## TASK REQUIREMENTS
Copy out the data word for word. The images are not part of the copy.

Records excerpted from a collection

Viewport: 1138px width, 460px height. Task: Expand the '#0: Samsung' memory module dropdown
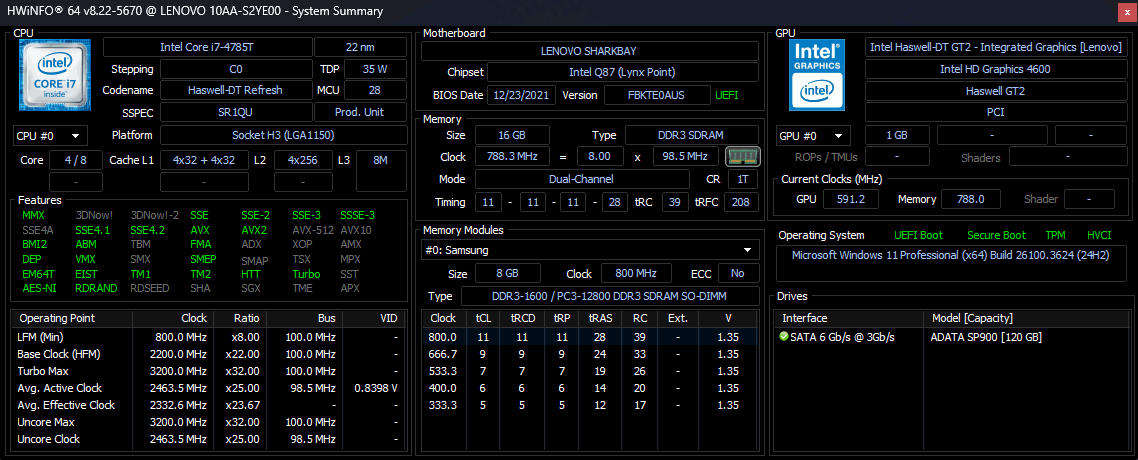click(590, 251)
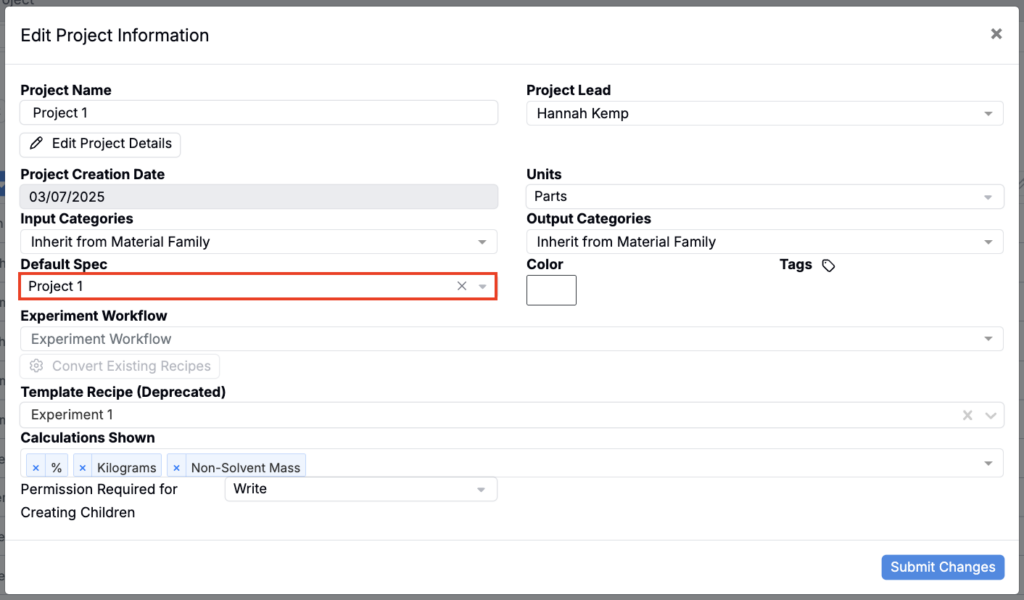
Task: Open the Project Lead dropdown
Action: [x=764, y=114]
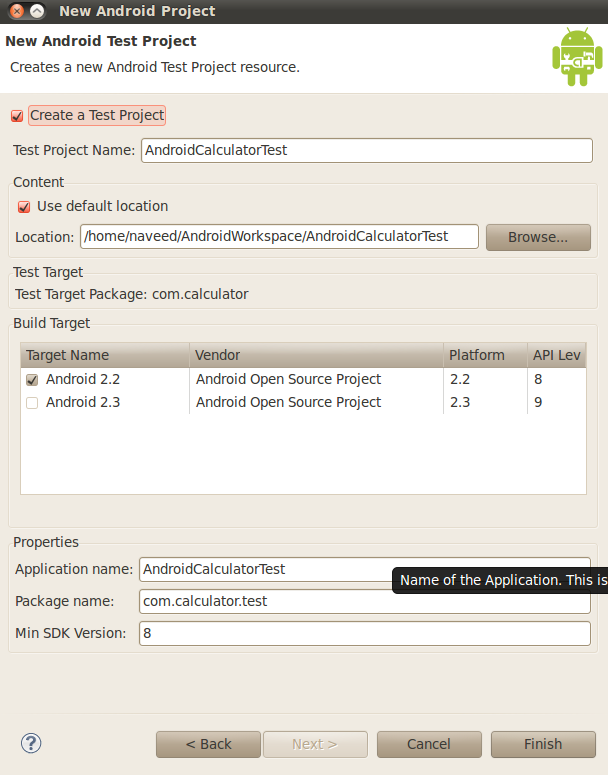
Task: Uncheck Use default location
Action: coord(24,207)
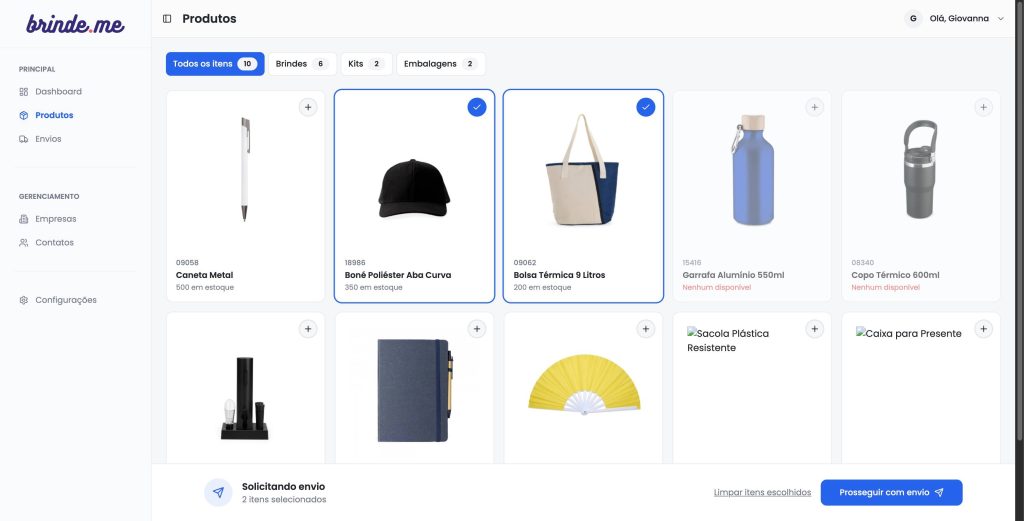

## EXERCISE ANSWER
Viewport: 1138px width, 460px height. Task: Expand the '#0: Samsung' memory module dropdown
click(590, 251)
Task: Open the Project Lead dropdown
Action: [x=764, y=114]
Task: Uncheck Use default location
Action: coord(24,207)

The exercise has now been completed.